Sono andati a segno due studi di fasi III che valutavano baricitinib nella dermatite atopica. I due studi fanno parte di un programma composto di cinque studi clinici volti a determinare la sicurezza e l'efficacia del baricitinib nel trattamento di questi pazienti.

Sono andati a segno due studi di fasi III che valutavano baricitinib nella dermatite atopica. I due studi fanno parte di un programma composto di cinque studi clinici volti a determinare la sicurezza e l'efficacia del baricitinib nel trattamento di questi pazienti.

Baricitinib è approvato in oltre 50 Paesi come trattamento per l'artrite reumatoide moderatamente o gravemente attiva. È già in commercio con il marchio Olumiant.

BREEZE-AD1 e BREEZE-AD2, i due studi di fase III i cui dati top line sono stati annunciati oggi, hanno valutato baricitinib come monoterapia per il trattamento di pazienti adulti con dermatite atopica da moderata a grave. La dermatite atopica da moderata a grave è caratterizzata da un intenso prurito, che provoca danni visibili alla pelle e perdita di sonno.

L'annuncio di Lilly di oggi è stato scarno di dettagli. L'azienda ha solo annunciato che in entrambi gli studi di Fase III una percentuale statisticamente significativa di pazienti trattati con baricitinib ha raggiunto l'endpoint primario alla settimana 16 definito dallo Investigator's Global Assessment for AD (IGA) con un punteggio chiaro o quasi chiaro, rispetto al placebo. Secondo la scala, la pelle chiara ha un punteggio di zero e la pelle quasi chiara un punteggio di uno.

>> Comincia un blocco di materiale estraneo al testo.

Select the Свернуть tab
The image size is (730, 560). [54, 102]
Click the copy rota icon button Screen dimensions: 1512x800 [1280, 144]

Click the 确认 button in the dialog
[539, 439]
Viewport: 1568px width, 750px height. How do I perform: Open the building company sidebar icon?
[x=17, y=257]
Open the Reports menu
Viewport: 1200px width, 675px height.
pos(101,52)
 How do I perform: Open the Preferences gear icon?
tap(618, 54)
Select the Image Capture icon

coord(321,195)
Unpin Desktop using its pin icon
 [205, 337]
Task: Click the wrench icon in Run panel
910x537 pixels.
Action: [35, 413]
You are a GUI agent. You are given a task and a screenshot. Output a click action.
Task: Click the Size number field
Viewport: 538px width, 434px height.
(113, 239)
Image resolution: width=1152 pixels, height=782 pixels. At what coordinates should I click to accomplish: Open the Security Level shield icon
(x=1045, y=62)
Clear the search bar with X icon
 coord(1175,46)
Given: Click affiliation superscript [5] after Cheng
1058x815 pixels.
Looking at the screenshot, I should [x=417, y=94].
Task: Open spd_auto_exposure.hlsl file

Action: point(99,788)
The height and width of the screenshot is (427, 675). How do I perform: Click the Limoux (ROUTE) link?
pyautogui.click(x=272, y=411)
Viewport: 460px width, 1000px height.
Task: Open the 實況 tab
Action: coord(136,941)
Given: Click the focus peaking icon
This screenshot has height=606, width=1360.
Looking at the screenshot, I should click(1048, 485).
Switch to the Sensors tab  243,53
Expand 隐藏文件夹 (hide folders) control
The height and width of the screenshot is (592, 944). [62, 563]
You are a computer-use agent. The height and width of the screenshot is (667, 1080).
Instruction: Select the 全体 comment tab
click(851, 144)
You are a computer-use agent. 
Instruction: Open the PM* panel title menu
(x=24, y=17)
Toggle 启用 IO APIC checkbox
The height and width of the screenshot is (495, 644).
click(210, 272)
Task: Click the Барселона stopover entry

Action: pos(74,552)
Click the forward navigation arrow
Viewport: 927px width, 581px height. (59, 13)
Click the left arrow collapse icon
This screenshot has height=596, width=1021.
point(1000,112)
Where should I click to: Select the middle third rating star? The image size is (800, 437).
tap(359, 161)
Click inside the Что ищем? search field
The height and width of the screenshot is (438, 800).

Dopo 16 settimane di terapia in entrambi gli studi, l'incidenza di eventi avversi emergenti e di eventi avversi gravi con trattamento con baricitinib era simile al placebo. Gli eventi avversi emergenti più comuni osservati nel trattamento sono stati rinofaringite e cefalea. Non sono stati riportati eventi tromboembolici venosi (TEV), eventi avversi cardiovascolari importanti (MACE) o decessi.

Lotus Mallbris, responsabile dello sviluppo immunologico di Eli Lilly, ha osservato che per la dermatite atopica esistono opzioni terapeutiche limitate, in particolare trattamenti orali.
I risultati completi degli studi BREEZE-AD1 e BREEZE-AD2 saranno resi noti in conferenze future, così come in riviste specializzate. I dati principali di altri studi di Fase III in corso, previsti per la fine dell'anno, saranno anch'essi condivisi, ha detto l'azienda.

Il farmaco è un inibitore orale di JAK da assumere una volta al giorno. Le citochine dipendenti dalla JAK sono coinvolte nella patogenesi di una serie di malattie infiammatorie e autoimmuni. Ci sono quattro enzimi JAK noti: JAK1, JAK2, JAK3 e TYK2. Baricitinib ha una maggiore potenza inibitoria per JAK1, JAK2 e TYK2 rispetto a JAK3.